◆ Given passage ◆
»»

# how to pronounce more than two unvoiced consonants together, followed by the vowel U



## Caballero negro

I know that the vowel U (and sometimes I) between two unvoiced conconants tends to be pronounced very silently, sometimes is almost completely dropped, for example "kusa" (herb) tends to be pronounced "ksA", "tsukuru" tends to be pronounced like "tskUru", and the only exeptions are S and SH (shIshi (meat)).....But what if there are 3 unvoiced consonants in a row? For example, how to pronounce the verb "tsukusu" or the phrase "anata wo kiku tabi ni"? I don't think I would sound natural if I omited all but the last U, pronouncing it like "tsksU" (last U accented) or "anata wo kikutAbini" (kiku completely unvoiced, and the first syllable of TAbi accented).


----------



## DaylightDelight

For me (born and grew up in Tokyo area), "tsukusu" is /ts*kU*s/ (the middle /U/ voiced and accented, the first and last /u/ unvoiced), "kiku tabini" is /k(i)*kU* ta*bI*ni/ (the first /i/ unvoiced, the next /U/ voiced and accented).
I'm afraid I can't explain the rule or the logic behind this.

For what it's worth, in Osaka dialect every /u/ vowels tend to remain voiced.
So McDonald's, which is "makudonarudo" in Japanese, is called /*mA*k/ in Tokyo area just like in English, and /ma*kU*do/ in Osaka area.


----------



## Caballero negro

Thank you, that's all I wanted to know, because in the past I thought that every U between unvoiced consonants should remain silent, even if it could produce some consonant clusters impossible to pronounce.


----------



## DaylightDelight

I've found a simple explanation here 東外大言語モジュール｜日本語｜発音｜実践編
Summary:

Vowels /i/ and /u/ between consonants /k/, /s/, /t/, /h/ and /p/ are likely to become unvoiced:
e.g. suki /ski/, kiku /k(i)ku/, kusa /ksa/, tsuki /tski/, shita /sh(i)ta/
These sounds at the end of sentences are also likely to become unvoiced.
Especially the last vowels of '-desu' and '-masu' are mostly unvoiced.

««

◆ Provided material ◆
»»

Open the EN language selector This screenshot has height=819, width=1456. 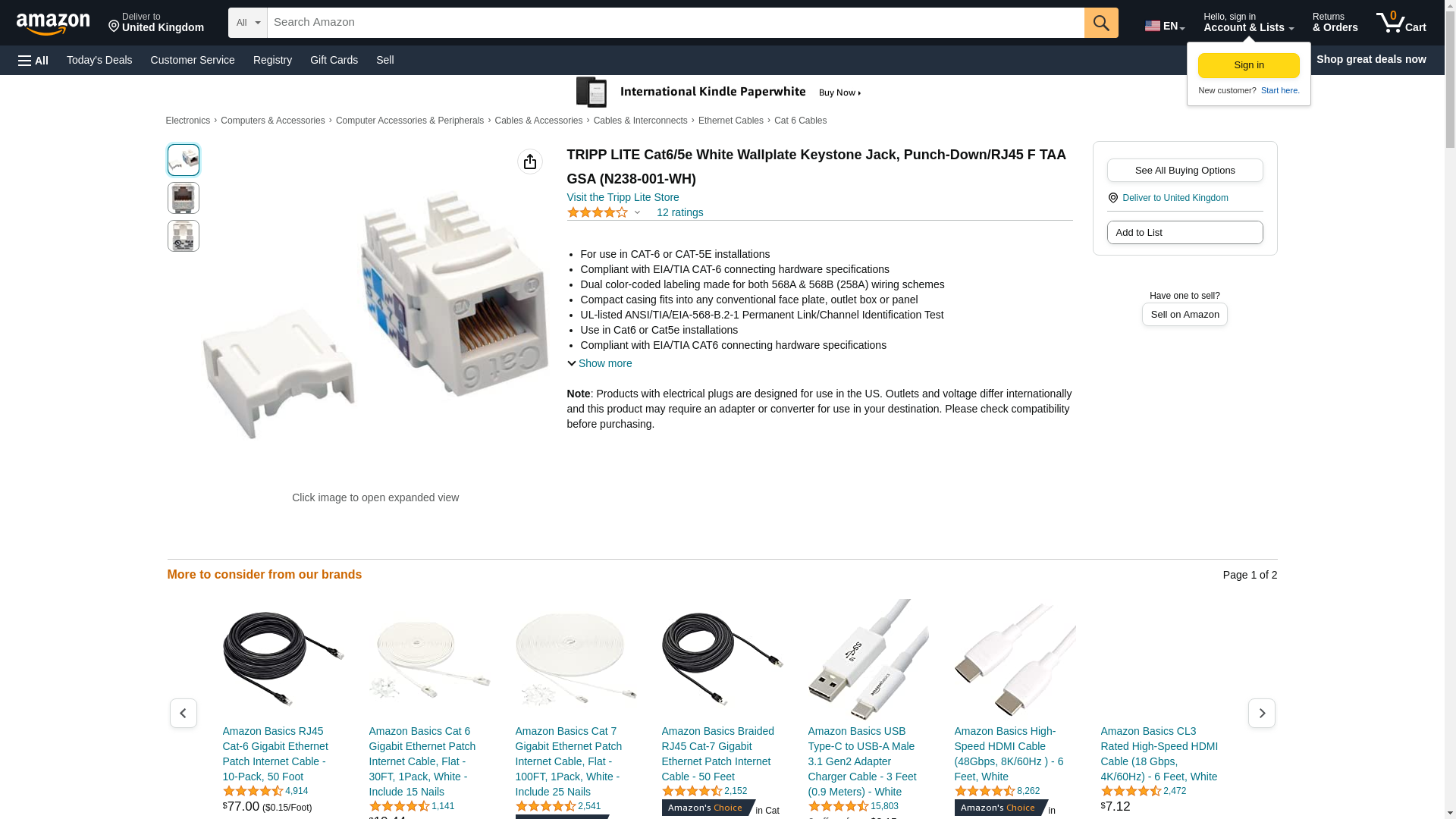click(1165, 26)
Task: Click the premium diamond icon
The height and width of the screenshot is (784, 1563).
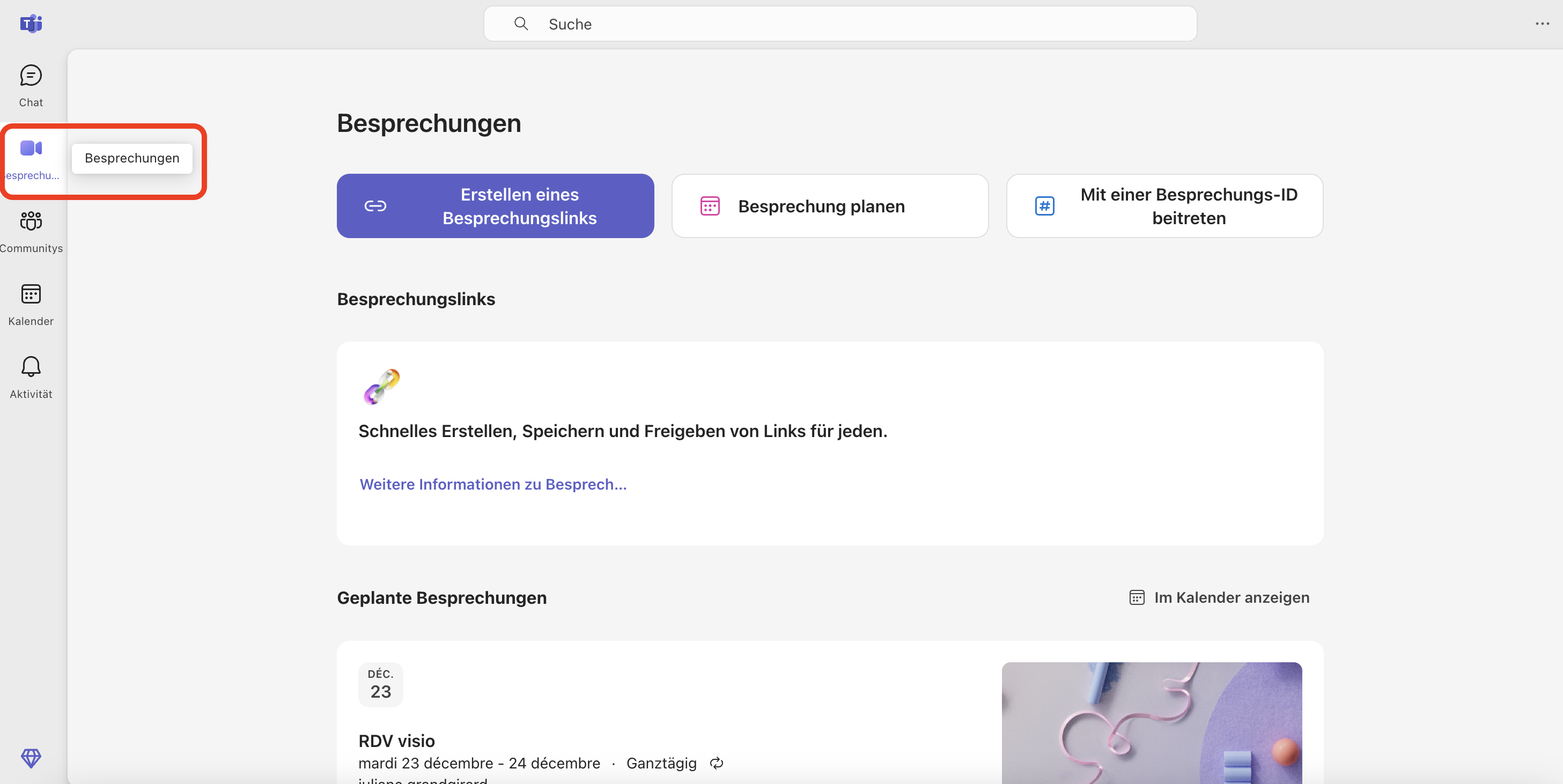Action: pos(31,757)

««

◆ Tasks to perform ◆
**A)** From the thread on unvoiced vowels in Japanese, set down the passage starting with "For me (born" and going on through "logic behind this.".
**B)** According to the thread on unvoiced vowels in Japanese, what tends to happen to /u/ vowels in the Osaka dialect?
**C)** Continue the thread on unvoiced vowels in Japanese from its final line.

◆ Task-by-task answers ◆
**A)**
For me (born and grew up in Tokyo area), "tsukusu" is /ts*kU*s/ (the middle /U/ voiced and accented, the first and last /u/ unvoiced), "kiku tabini" is /k(i)*kU* ta*bI*ni/ (the first /i/ unvoiced, the next /U/ voiced and accented).
I'm afraid I can't explain the rule or the logic behind this.

**B)** They tend to remain voiced.

**C)**
However, vowels with the accent kernel are not likely to become unvoiced:
For example "fuku" (=blow) has the kernel on the first vowel so it is pronouced /*fU*ku/.
On the other hand, "fuku" (=clothes) has the kernel on the second vowel so it becomes /f*kU*/.


----------



## Flaminius

I think I pronounce _kiku tabi ni _as: kik*ta* *bi*ni


----------



## DaylightDelight

You're right, Flaminius.  I've just realized that I'm devoicing first two vowels when I say it fast.
So it's more like /k(i)kta*bI*ni/ for me.


----------



## Nino83

DaylightDelight said:


> However, vowels with the accent kernel are not likely to become unvoiced


I tend to agree.
(high-pitched syllables in red; accented syllables)

ts(u)*kù*s(u) (LHL), k(i)*kù* (LH), k(u)*sà* (LH), ts(u)*kì* (LH), sh(i)*tà* (LH)

efude wo ts(u)*kaì* ka*kità*su mirai [...]
i*shì*k(i) ni wa sonna jyoukei ga
wasurerarenai *ì*ts(u)ka no ch(i)*kaì*
(from a song of the Asian Kung-fu Generation, "Mustang")

Accented syllables are (generally) fully pronunced while there is some variation in pretonic high-pitched syllables. They are often pronounced (see ka*kità*su mirai).


Flaminius said:


> I think I pronounce _kiku tabi ni _as: kik*ta* *bi*ni





DaylightDelight said:


> So it's more like /k(i)kta*bI*ni/ for me.


That's interesting. Could you (all) explain the reason why this happens? Is there some shift in accent?


----------



## DaylightDelight

Nino83 said:


> That's interesting. Could you (all) explain the reason why this happens? Is there some shift in accent?


My theory is that adjacent words are pronounced as if they were a single word.
When we say "kiku tabi ni" carefully, word by word, then it is /k(i)k*U*  tab*I* ni/ (LH LH L).
But when we say it fast they are connected and become one pseudo-word "kikutabini"
with the accent kernel at "bi" phoneme, and is pronounced /k(i)k(u)tab*I*ni/ (LHHHL).


----------



## Nino83

DaylightDelight said:


> My theory is that adjacent words are pronounced as if they were a single word.


Thank you! 
It would be interesing if there were some work about this matter (how the accent works in sentences).


----------



## Flaminius

Nino83 said:


> That's interesting. Could you (all) explain the reason why this happens? Is there some shift in accent?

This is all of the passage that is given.